Figure 6: Stage 1 Lowpass Filter Frequency Response

Second Stage of Lowpass Filtering

Figure 7: Stage 2 Lowpass Filter Frequency Response

Third Stage of Lowpass Filtering

Figure 8: Stage 3 Lowpass Filter Frequency Response

2.0 MHz Bandpass Filter

Figure 9: 2.0 MHz Bandpass Filter Frequency Response

One thing to note is the sampling bandwidth of the data directly from the USRPs. Borealis specifies a receive frequency band to the USRPs, and all data lies within that band. Ordinarily, this band is defined by a bandwidth of 5 MHz centered around 12 MHz, for a total range of 9.5-14.5 MHz. If one were to plot the FFT of the data, the FFT frequencies will take the range of (-2.5 MHz, 2.5 MHz). If the transmitted signal was at 10.5 MHz, we then expect to see it in our received samples at (12.0 MHz - 10.5 MHz) = -1.5 MHz. Figure 10 shows exactly this situation.

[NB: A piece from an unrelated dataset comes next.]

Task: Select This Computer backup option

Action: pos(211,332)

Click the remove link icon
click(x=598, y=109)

Time- and Frequency-domain representations of one sequence of received data at 10.5 MHz

Figure 10: Sample Sequence of raw data from 10.5 MHz transmitted signal

Beamforming

Beamforming in Borealis is relatively straightforward. Figure 11 illustrates the physical process, with the red antennas signifying the main array, the thick black line being the incoming plane wavefront, the parallel green lines indicating planar wavefronts at spacings of one wavelength, and the beam direction off of boresight shown by \theta. For an incoming wave, we can see that it will hit the leftmost antenna (antenna 0) first, then antenna 1, antenna 2, and so forth, reaching antenna 15 last. Each antenna n is going to measure a different phase of the wave, determined by its distance from the wavefront d_n as shown in the figure. Due to 2\pi ambiguity, the relevant phase correction is the phase required to get from the antenna to the closest green line. The required phase shift can be calculated from the geometry of the diagram as

\phi_n = \frac{d_n}{\lambda} 2\pi

The filtered samples for a given antenna are multiplied by \phi_n to correct their phase, then the samples for all antennas are summed together to yield one dataset for the linear array.

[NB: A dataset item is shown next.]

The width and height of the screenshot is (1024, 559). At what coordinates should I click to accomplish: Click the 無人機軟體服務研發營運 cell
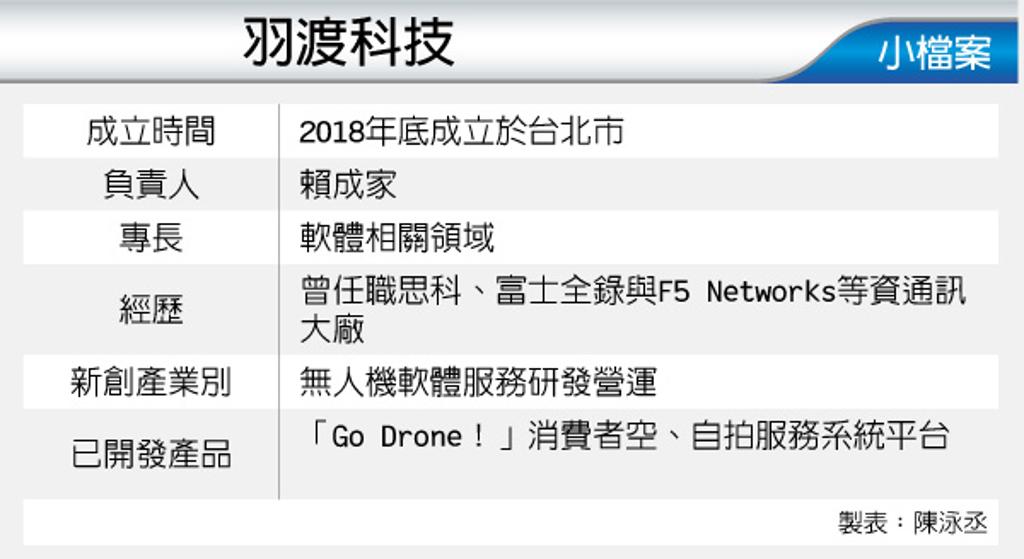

The final wrinkle to this process is in the positioning of the wavefront. In Borealis, it is assumed that the wavefront crosses the array axis at boresight, i.e. between antennas 7 and 8 where the dotted line intersects the array axis. This means that the distances d_n for antennas 0 through 7 will be negative, since the wavefront will have passed them already. With this last detail considered, we can formulate the phase correction for a given beam angle \theta. The result is

d_n = (n-\frac{N}{2})L\sin(\theta)

where n is the antenna index, N is the total number of antennas in the array, and L is the uniform antenna spacing. Plugging this result into the previous formula yields a final formula of

\phi_n = \left(\frac{L}{\lambda}(n-\frac{N}{2})\sin(\theta)\right) 2\pi

Beamforming with a 1-D phased array

Figure 11: Geometry of 1-D phased array beamforming

Correlating

Once beamforming has been completed, the data is correlated to analyze the time evolution of signals scattered from the ionosphere. For each sequence, Borealis computes either one or three correlations. If only the main array is used, then the samples from that array are autocorrelated. If the interferometer is also used, the interferometer samples are autocorrelated, and the main and interferometer samples are cross-correlated. The process is the same for all correlations, and is described with the aid of Figure 12.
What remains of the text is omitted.